The fundamental basis of the dichotomy is inherent in the evolution of S and R: they are not programming languages, but they ended up being mistaken for such. S was designed to be a data analytic language: to turn ideas into software quickly and faithfully, often used in “non-programming” style (Chambers 1998). Its original goal was to enable the statisticians to apply code which was written in programming languages (at the time mostly FORTRAN) to analyze data quickly and interactively - for some suitable definition of “interactive” at the time (Becker 1994). The success of S and then R can be traced to the ability to perform data analysis by applying existing tools to data in creative ways. A data analysis is a quest - at every step we learn more about the data which informs our decision about next steps. Whether it is an exploratory data analysis leveraging graphics or computing statistics or fitting models - the final goal is typically not known ahead of time, it is obtained by an iterative process of applying tools that we as analysts think may lead us further (Tukey 1977). It is important to note that this is exactly the opposite of software engineering where there is a well-defined goal: a specification or desired outcome, which simply needs to be expressed in a way understandable to the computer.

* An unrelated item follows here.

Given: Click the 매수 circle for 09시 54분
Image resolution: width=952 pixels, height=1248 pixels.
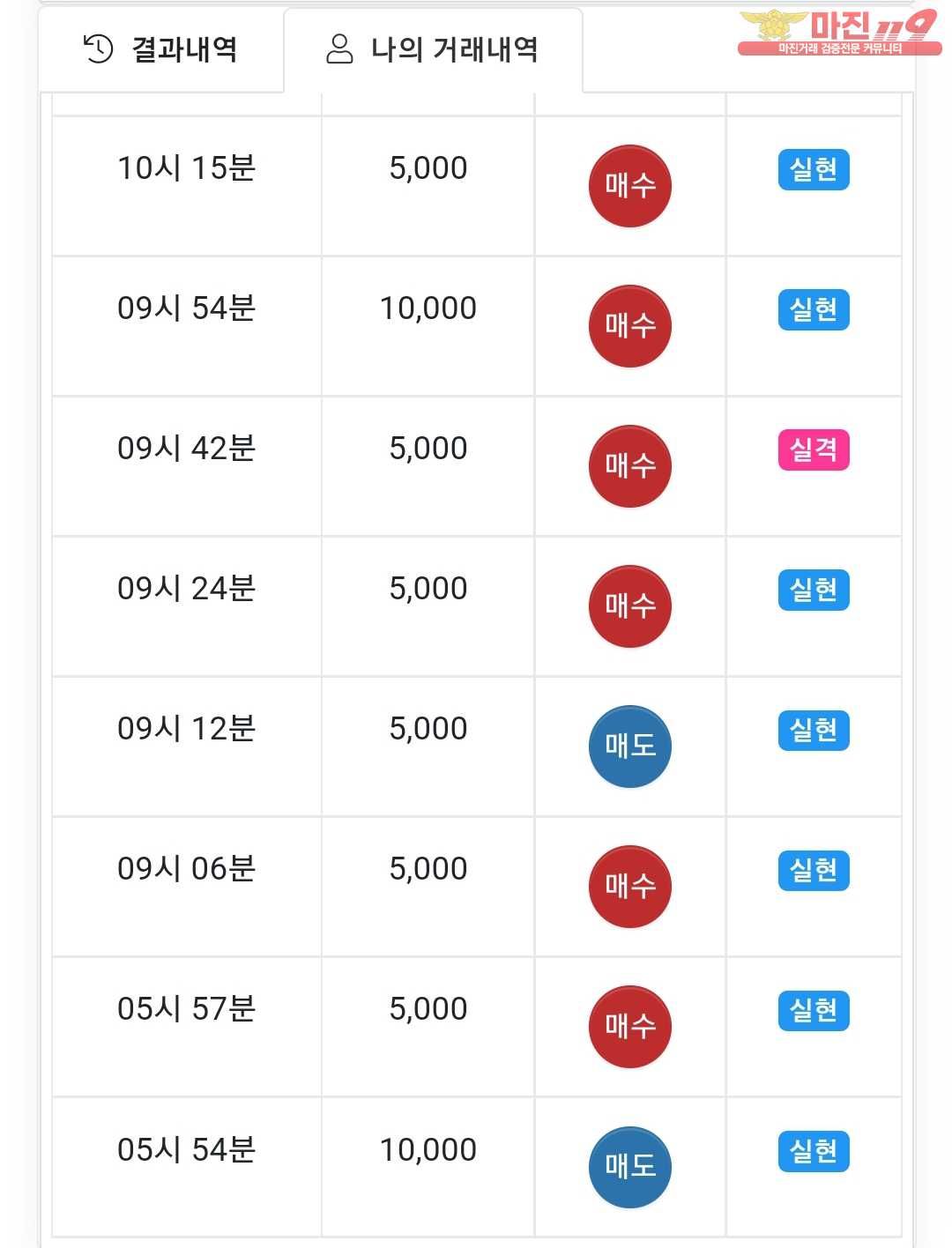Looking at the screenshot, I should click(629, 326).
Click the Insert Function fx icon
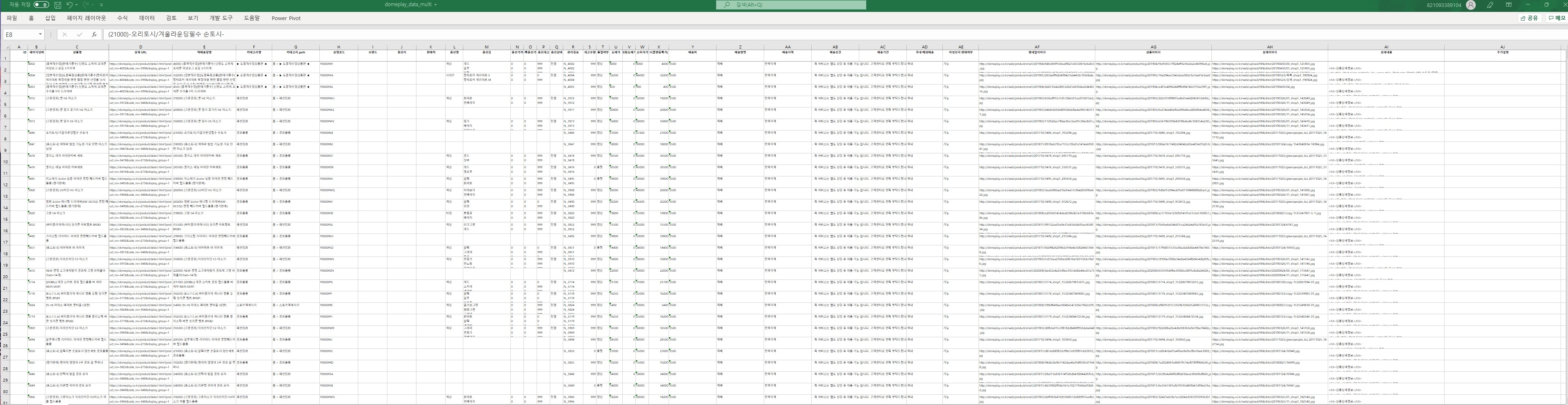The image size is (1568, 405). pos(94,35)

The second important design aspect rooted in the creativity required
is the freedom the language provides. Given that the language can be
computed upon means that a given expression may have different meaning
depending on how the called function decides to treat it and such
deviations are not entirely uncommon, typically referred to as
non-standard evaluation. Probably the best example is the sub-language
defined by the package (Dowle and Srinivasan
2021) featuring the := operator which is parsed, but
not even used by the R language.
Analogously, there is no specific, prescribed object system, but rather one is free to implement any idea desirable, as witnessed by the fact that there are more than a handful of object system definitions available in R and contributed packages. This freedom is what makes R great for experimentation with new ideas or concepts, but very hard to treat as a programming language.

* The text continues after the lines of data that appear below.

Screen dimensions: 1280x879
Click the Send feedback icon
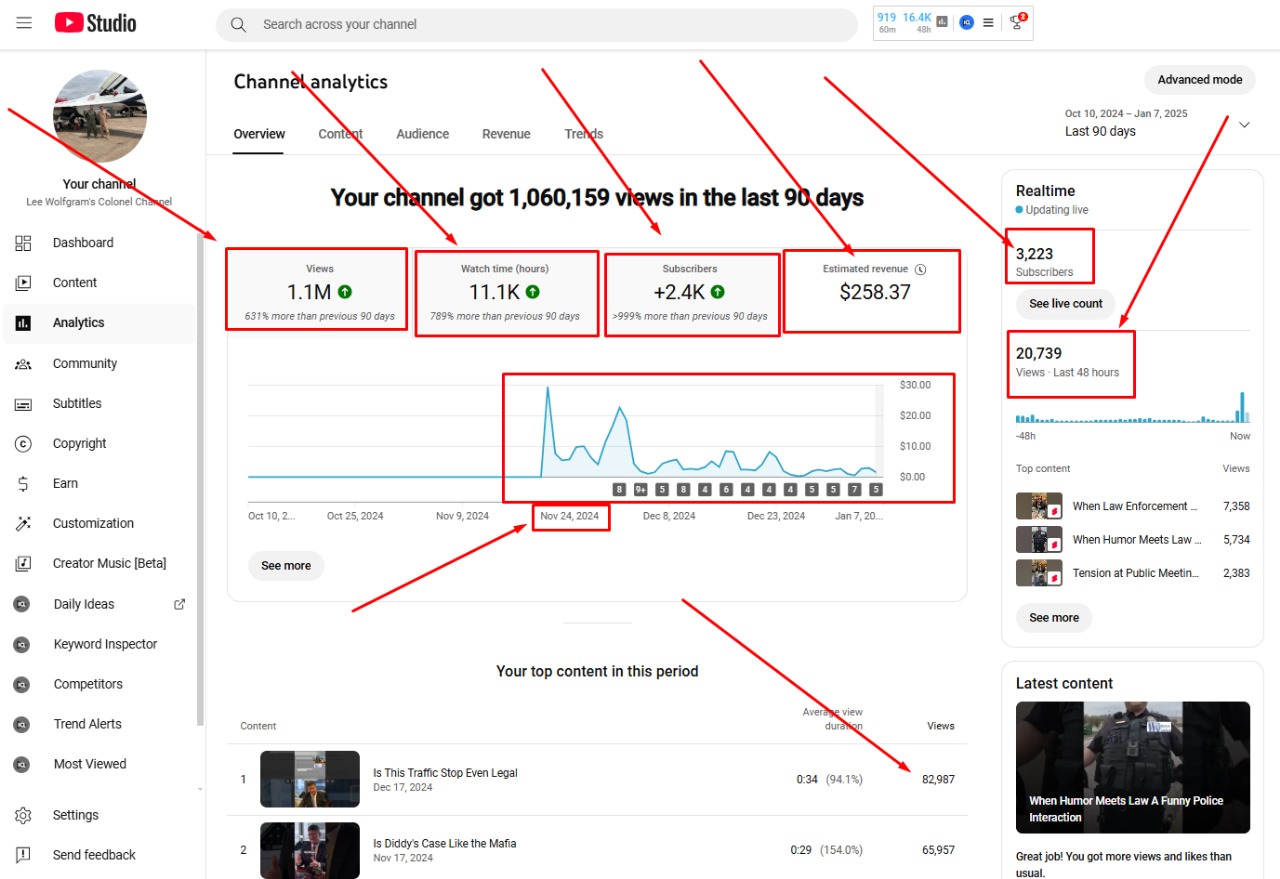click(x=24, y=855)
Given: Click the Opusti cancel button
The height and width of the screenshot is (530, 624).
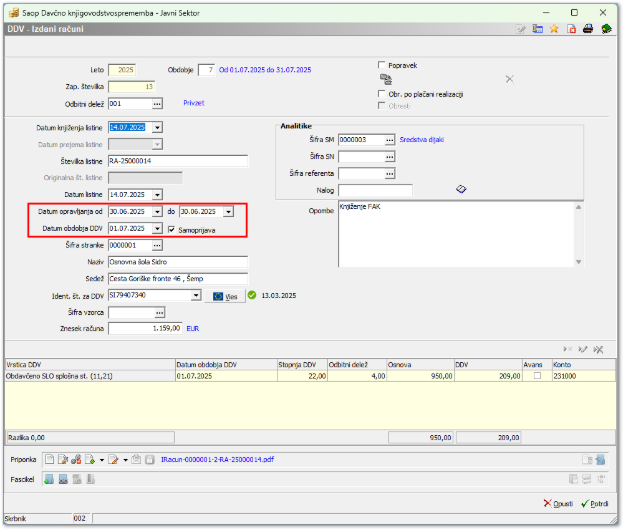Looking at the screenshot, I should point(557,503).
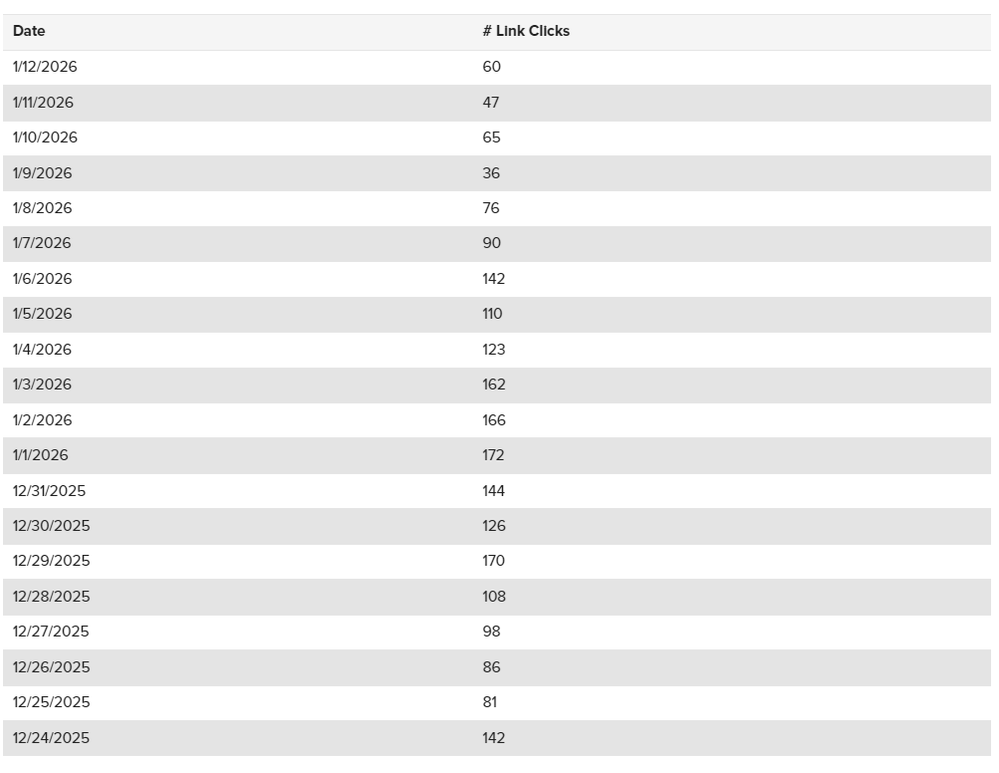Click the Date column header
999x773 pixels.
tap(29, 31)

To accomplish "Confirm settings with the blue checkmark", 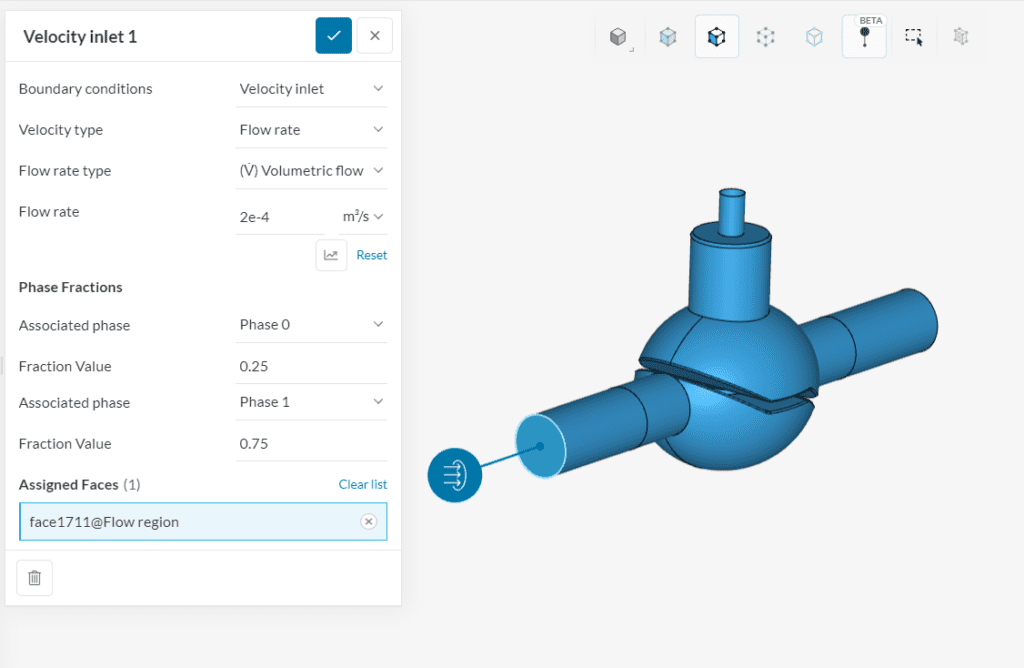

We have a language that is built on the idea of applying tools and which allows freedom to express new ideas so the last important step is how to define new tools. R add-on packages (R Core Team 2021) are the vehicle by which new tools can be defined and distributed to R users. Note that true to design goals, packages are not limited to R code but rather can also include code written in programming languages such as C, C++ or Fortran. That in turn makes it possible to write packages that expand the scope of tools to other languages such as Java with (Urbanek 2021) or Python with (Ushey, Allaire, and Tang 2022) simply by creating an R package which defines the interface.
One perhaps surprising finding of the article was the analysis of code fragment re-use (Claes et al. 2015). A quite recent example how dangerous such practice is was a piece of badly written JavaScript code from Stack Overflow (StackOverflow, n.d.) which was copied so often that it made it into the popular Unity game engine, effectively forcing browsers to lie about macOS versions (Chromium Bugs, n.d.) just to not break millions of released products. R code fragments are less likely to have such world-wide impact, but can be equally frustrating. The historically relatively high cost of loading other packages was an incentive to simply copy fragments instead, but the performance impact has been diminishing with advancements in the R implementation. Still, I believe the exact reasons for fragment re-use deserve further examination and may reveal other, more benign motives.

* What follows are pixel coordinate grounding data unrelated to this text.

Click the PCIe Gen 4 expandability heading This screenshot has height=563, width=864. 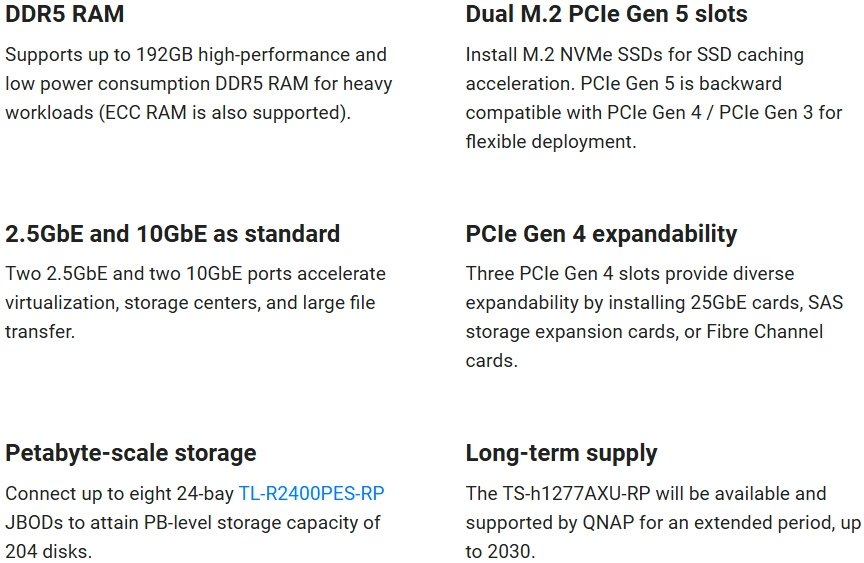click(x=601, y=234)
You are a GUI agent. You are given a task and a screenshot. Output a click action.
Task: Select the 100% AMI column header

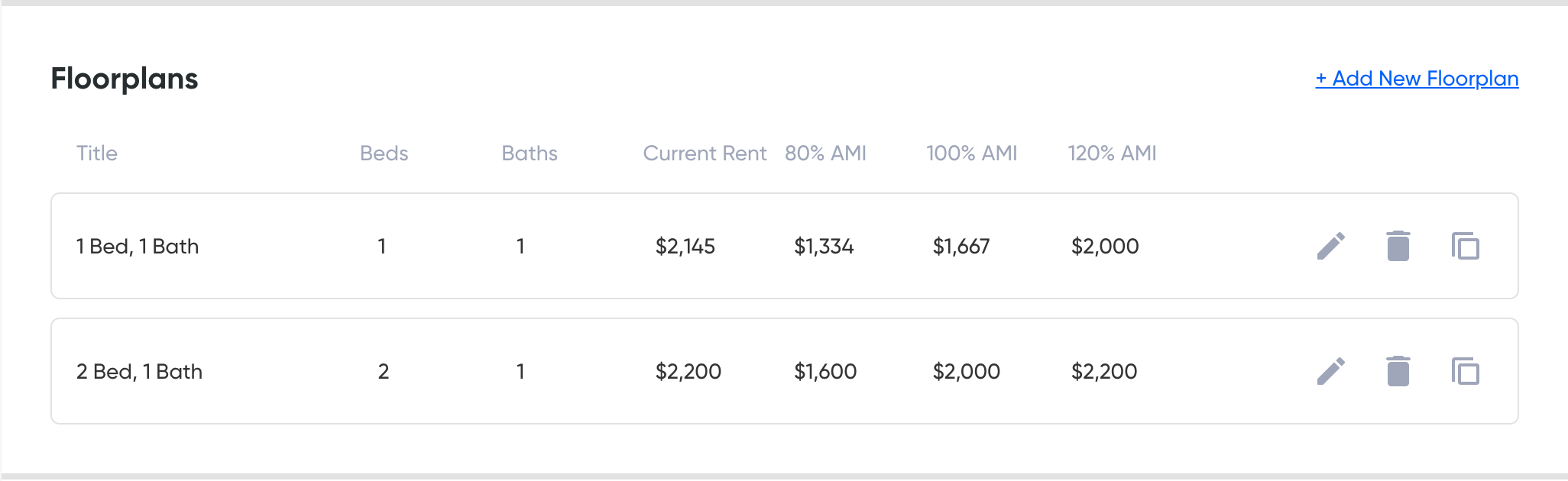coord(971,153)
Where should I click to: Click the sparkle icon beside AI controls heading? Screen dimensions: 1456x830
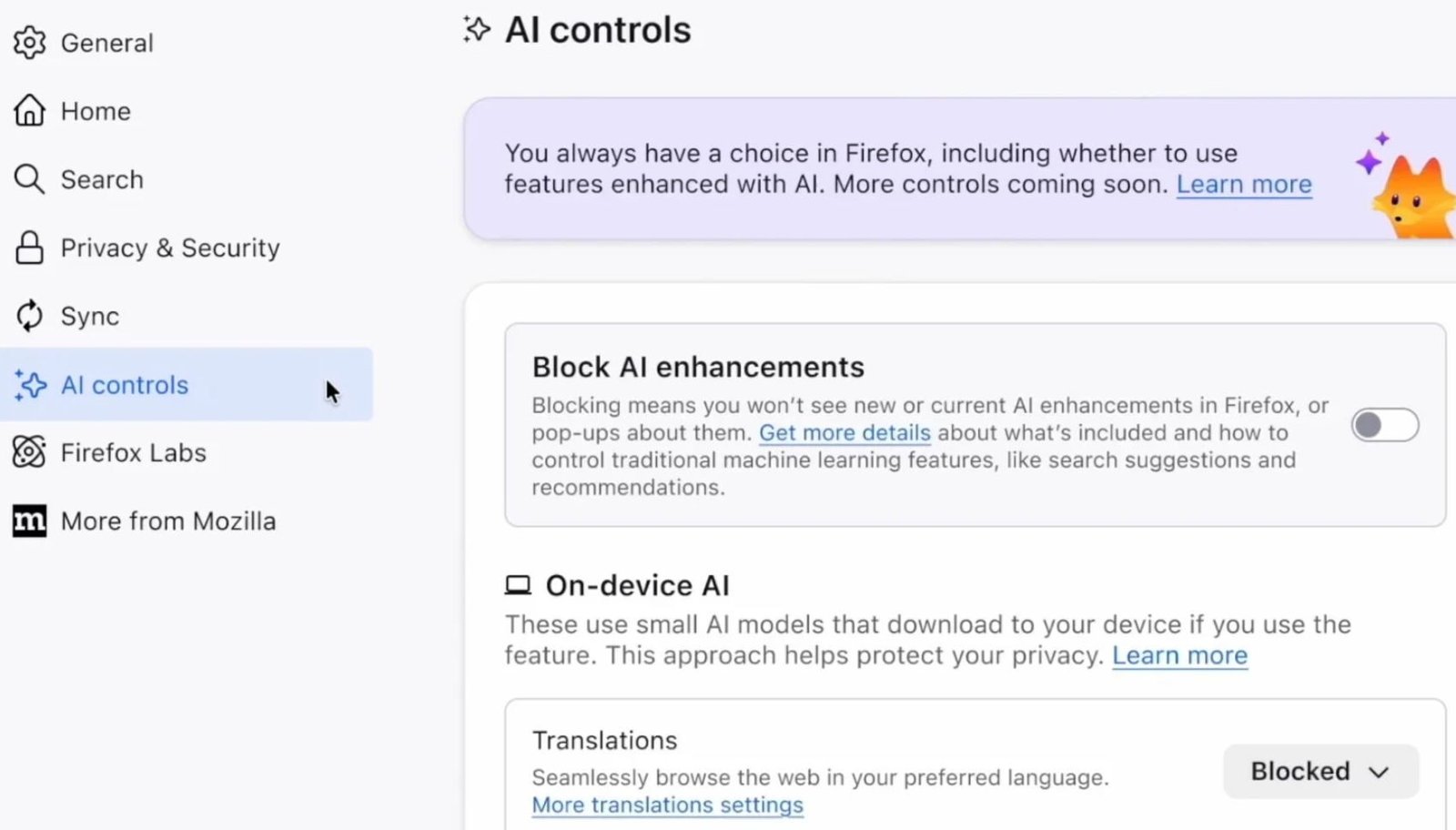click(476, 29)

Another good example of introducing software engineering principles into the R world successfully is the Bioconductor project (Gentleman et al. 2004). The authors realized early that the project is too big for it to allow organic growth and have strongly encouraged the use of the S4 class system to build a class hierarchy specific to the tasks common to the Bioconductor packages. This enabled optimizations of implementation as a core part of the system as opposed to individual approaches in each package. Bioconductor was also encouraging unit tests and has maintained a build and reporting system similar to that of CRAN, in the early days even pioneering functionality that was later added to core R.
I believe the Call to Action is a very timely contribution. Many R users start as statisticians or data analysts in some domain since that is the main strength of R. Consequently, a lot of R code is never publicly visible. Code written for data analyses is not software development and is not published as software. So any global statistics about R code have to be taken with that in mind. When considering R packages we are talking only about a fraction of the code written in R. However, building new tools is an important part of the R ecosystem and it has to be made clear that it is different from data analysis and thus requires different skills and tools.
The main realization here is that at some point an R user may become an R developer, crossing the line from analysis into software engineering. And we are often unprepared for that, in part because of our diverse background. When I asked my junior colleagues at the Labs what they find most challenging yet valuable, the top item was learning software engineering skills on the job. We were lucky to have both the authors of S as well as the authors of Unix on the same floor, so we were able to bridge the gap, but generally our schools don’t prepare for that. That’s why I believe we must teach statistical computing together with software engineering skills such as re-usability and testing concepts. The current popularity of data science which bridges both worlds is a good excuse to make it actually happen in practice.